#### WHAT THE TASK ASKS
After finding the line that holds "The width and" below, set down that line and the rest through the final one exactly, leaving the pictures out.
Content starts
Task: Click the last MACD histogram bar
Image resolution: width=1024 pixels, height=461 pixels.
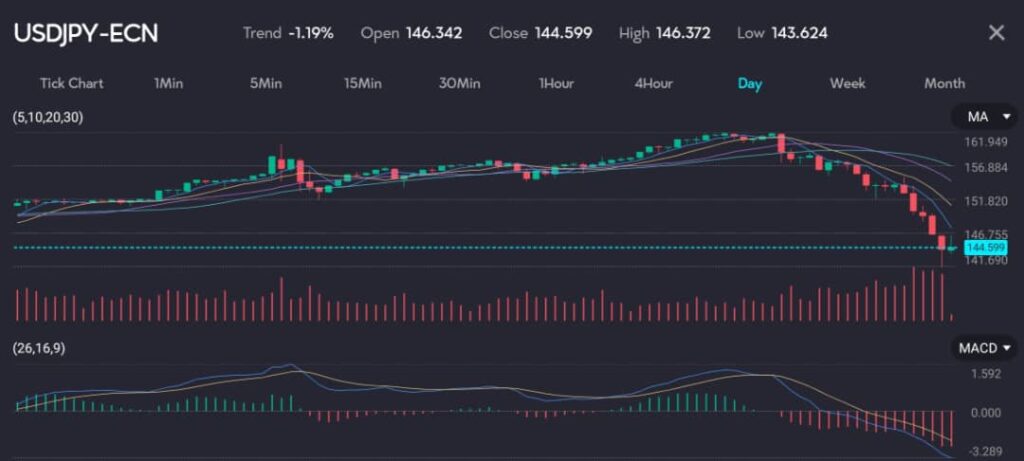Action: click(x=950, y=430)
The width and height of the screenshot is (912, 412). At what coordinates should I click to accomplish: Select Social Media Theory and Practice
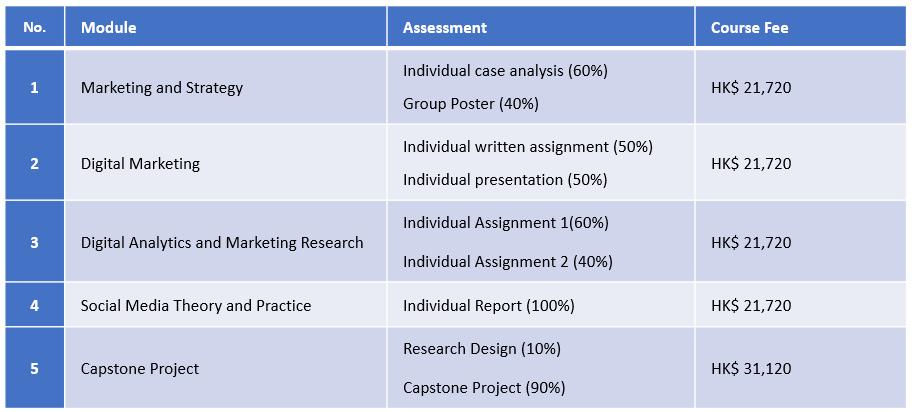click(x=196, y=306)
Content ends
#### OUTPUT OF THE EXERCISE
The width and height of the screenshot is (912, 412). At what coordinates should I click to accomplish: Select Social Media Theory and Practice
click(x=196, y=306)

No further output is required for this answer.